Note that the above messages should always be printed. You are welcome to add additional output when running in verbose mode, but your verbose output does not need to match that of the reference shell. Refer to the reference shell if you are unsure about any of the exact formatting of these messages. In particular, trace 12 exercises many of the error messages.

Shell Trace Files

Each trace file consist of a series of commands to test the functionality of your shell. The trace files are understood by the sdriver.pl driver program, which launches your shell, executes each line of the trace file via your running shell process, and captures the shell's output. The format of the trace files is described below:

Each non-empty line of a trace file consists of either (1) a comment, (2) a driver command, or (3) a command string.
Comment lines start with # and are ignored by the driver.
Driver commands are specified in ALL_CAPS and trigger some external event that interacts with the shell. An intuitive way to think about driver commands is that they are simulating a human user interacting with the shell in ways other than typing regular commands. The driver commands used in the trace files are summarized below:
- INT: The simulated user types Ctrl-C, which sends a SIGINT signal to the shell.
- TSTP: The simulated user types Ctrl-Z, which sends a SIGTSTP signal to the shell.
- SLEEP n: The simulated user does nothing for n seconds.
All other non-empty lines are command strings, which specify programs to be launched via the shell process. These command strings are passed verbatim to the bsh process (i.e., the simulated user types the command string at the prompt and then presses Enter).
Once the driver has issued every command specified in the trace, the shell is notified that there is no more input to read, which normally causes the shell process to terminate. In other words, there is basically an implicit CLOSE command at the end of every trace.

The external programs launched by the trace files include the provided programs myspin, mysplit, mystop, and myint, as well as the external system programs echo (i.e., /bin/echo) and ps (i.e., /bin/ps). The ps program prints process information and is discussed later. The echo program simply prints out a message specified on the command line (i.e., it "echoes" a message back to you). Starting in trace03.txt, the echo program is used simply as a way to print out the non-echo commands that the shell is about to execute prior to actually doing so. For example, consider trace03.txt, which is reproduced below:

#
# trace03.txt - Process jobs builtin command.
#
echo -e bsh> ./myspin 2 \046
./myspin 2 &

echo -e bsh> ./myspin 3 \046
./myspin 3 &

echo bsh> jobs
jobs

In this trace file, the echo program will just print out the two myspin commands and the jobs command before they actually execute. Thus, these echo commands serve to give a visual indication of what the traces are doing as they run. These echo commands launch foreground jobs like any other, but assuming you have passed trace02.txt already, foreground jobs should already be working.
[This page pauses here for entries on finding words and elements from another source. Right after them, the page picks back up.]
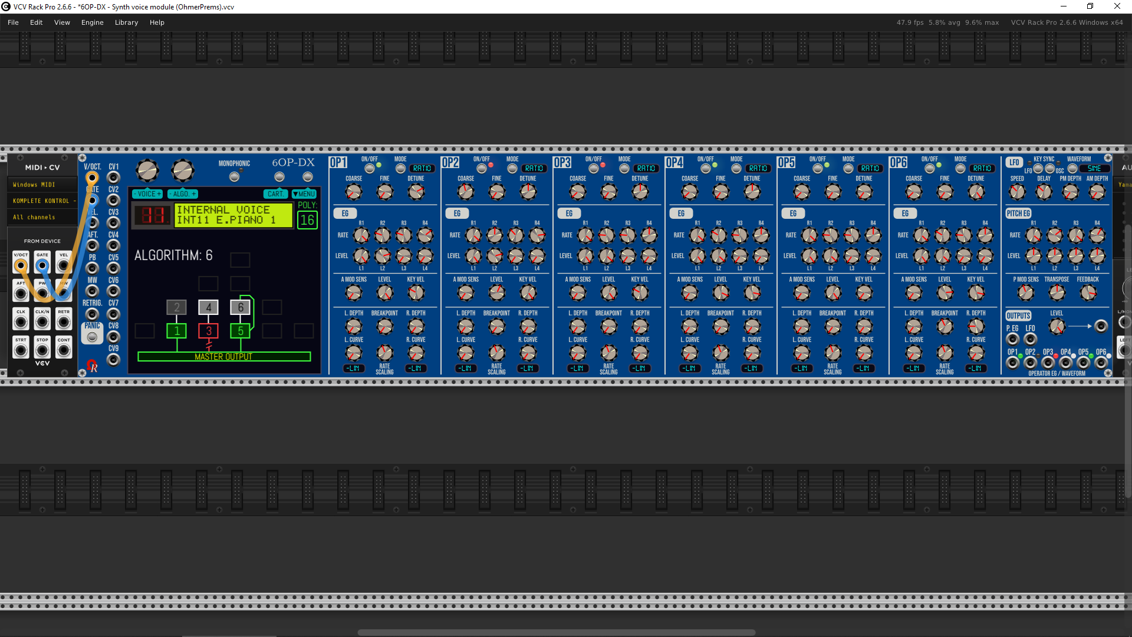Image resolution: width=1132 pixels, height=637 pixels.
Task: Click the CV1 input jack
Action: [x=113, y=178]
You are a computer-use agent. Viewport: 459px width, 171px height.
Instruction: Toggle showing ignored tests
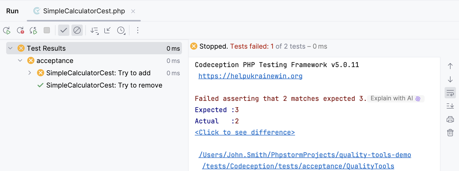[77, 30]
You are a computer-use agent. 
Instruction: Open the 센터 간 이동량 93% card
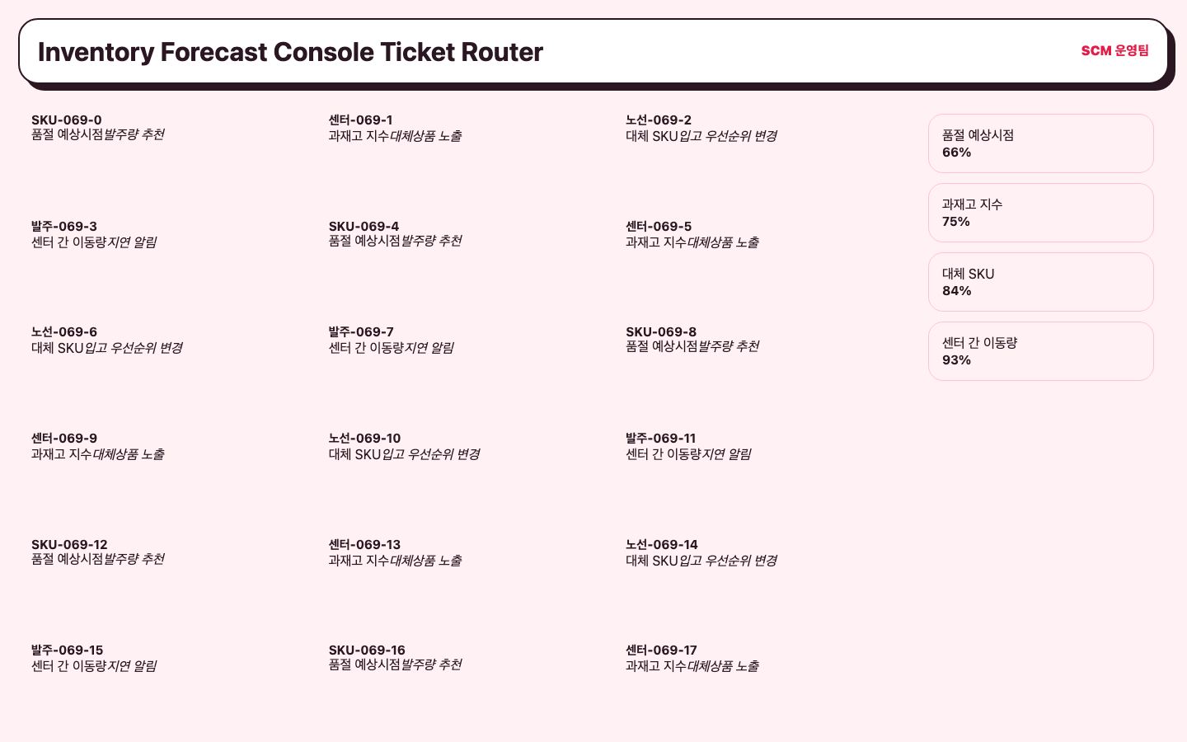click(x=1041, y=351)
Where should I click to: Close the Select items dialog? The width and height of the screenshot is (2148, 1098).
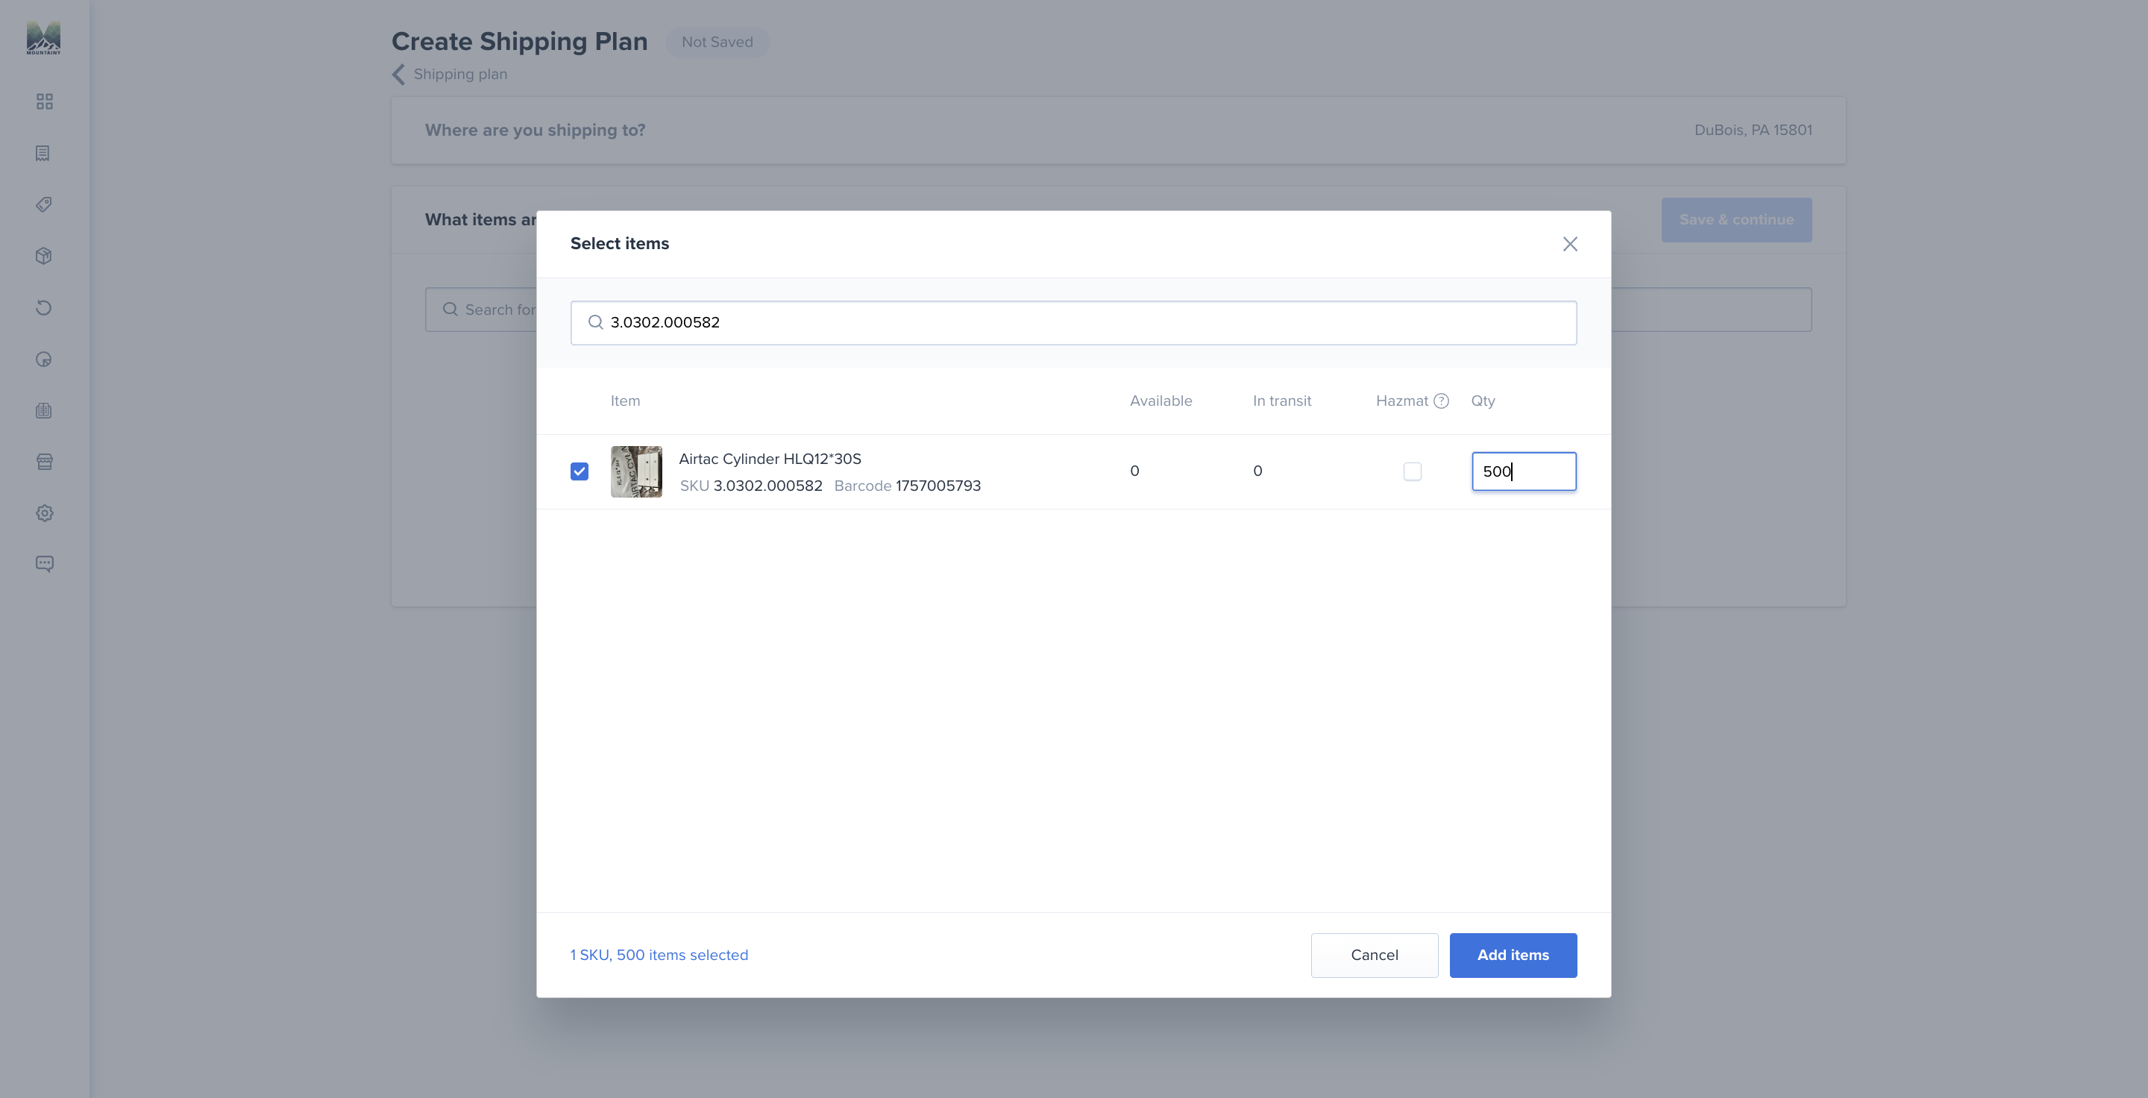(x=1569, y=244)
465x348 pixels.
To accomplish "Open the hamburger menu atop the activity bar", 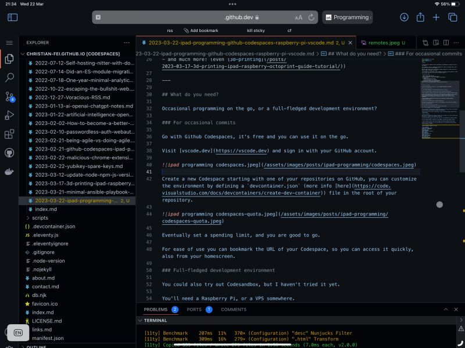I will tap(9, 42).
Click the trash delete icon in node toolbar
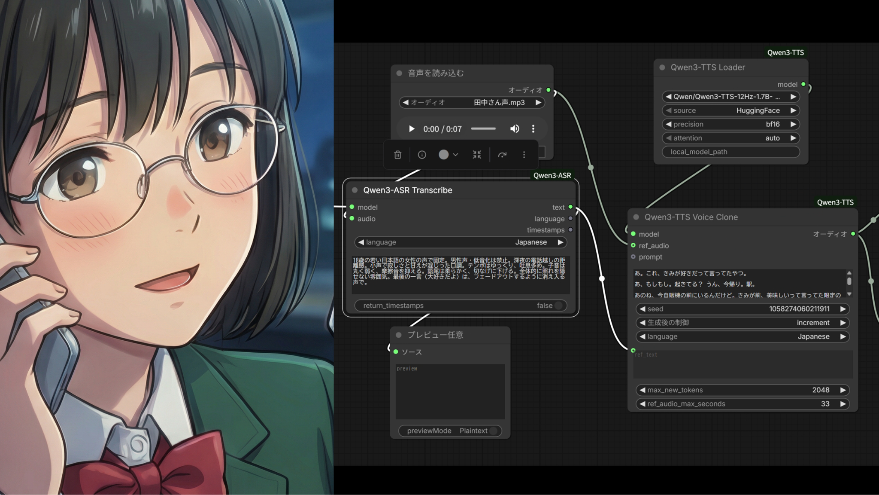Screen dimensions: 879x495 pos(397,155)
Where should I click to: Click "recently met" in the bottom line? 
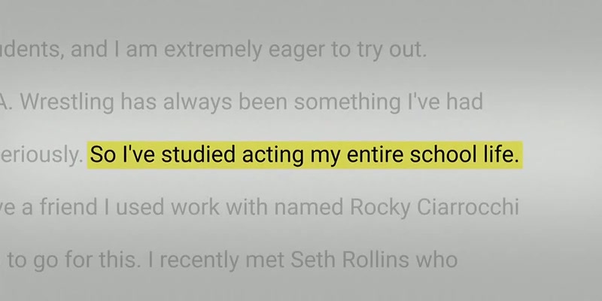pyautogui.click(x=222, y=260)
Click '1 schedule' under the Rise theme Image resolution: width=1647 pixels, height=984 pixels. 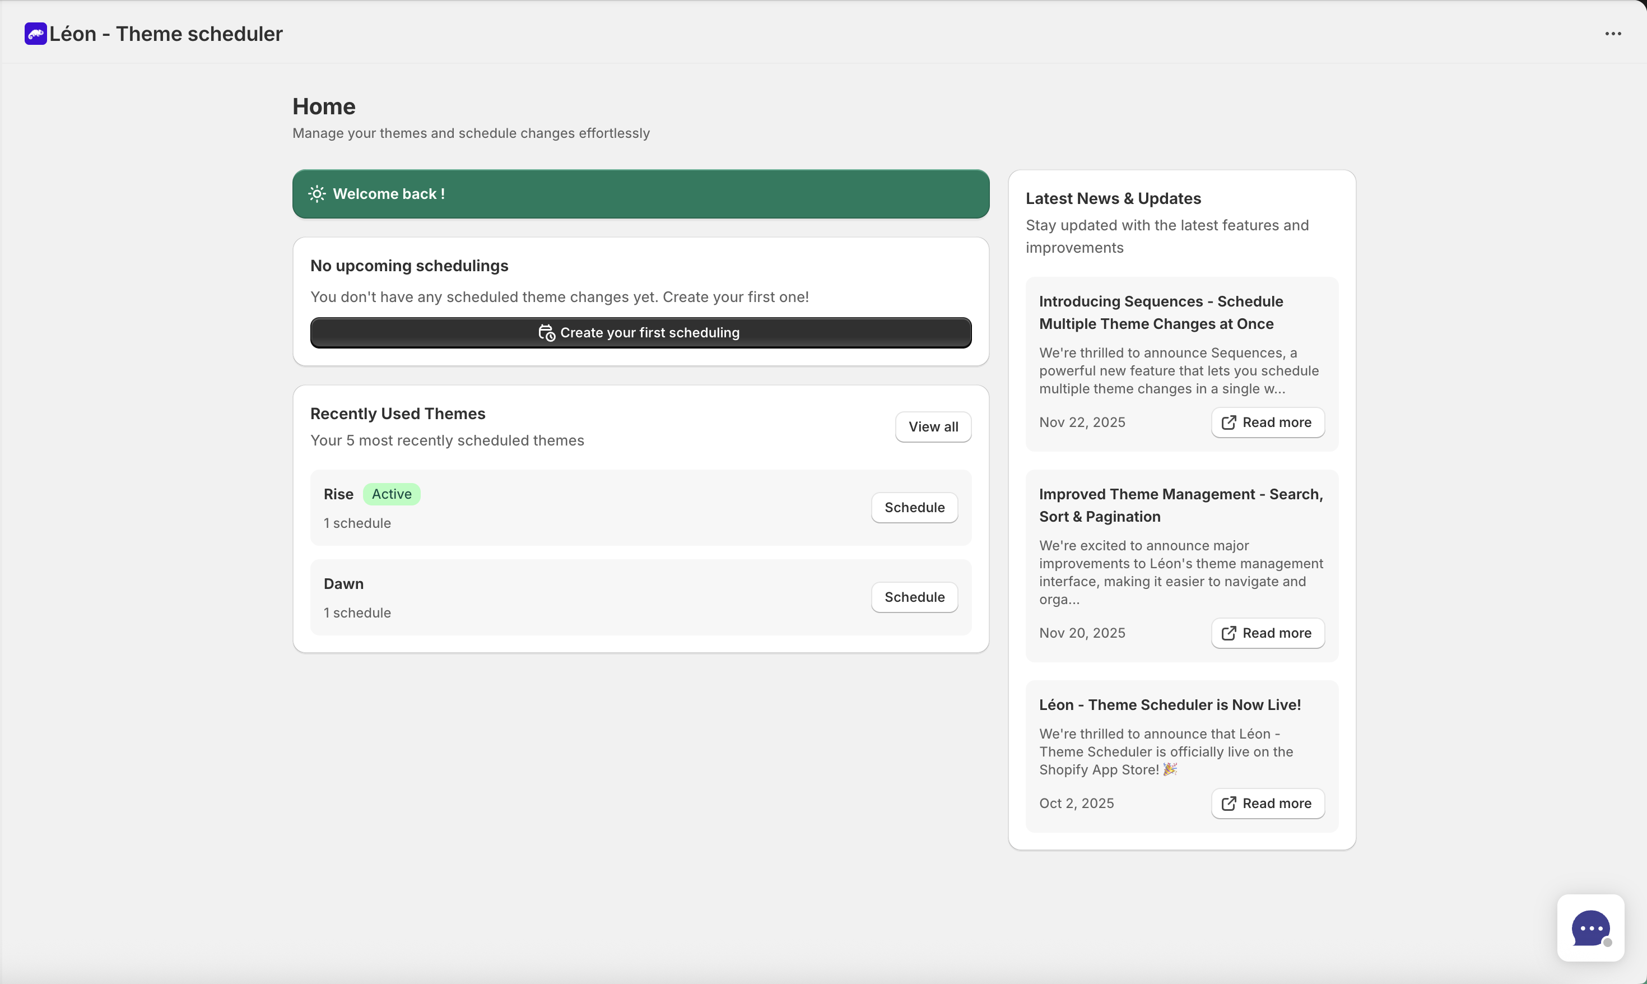pos(357,523)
Note that some of these echos include the character sequence \046. This sequence is just a way to specify the ampersand character & as a character that echo should print (the value \046 is the ASCII code of an ampersand in base 8). Using this character sequence is necessary because if an actual ampersand were used, then the echo job would be run in the background. Since these echoes should execute in the foreground (before the following command actually runs), this character sequence is needed to actually output an ampersand.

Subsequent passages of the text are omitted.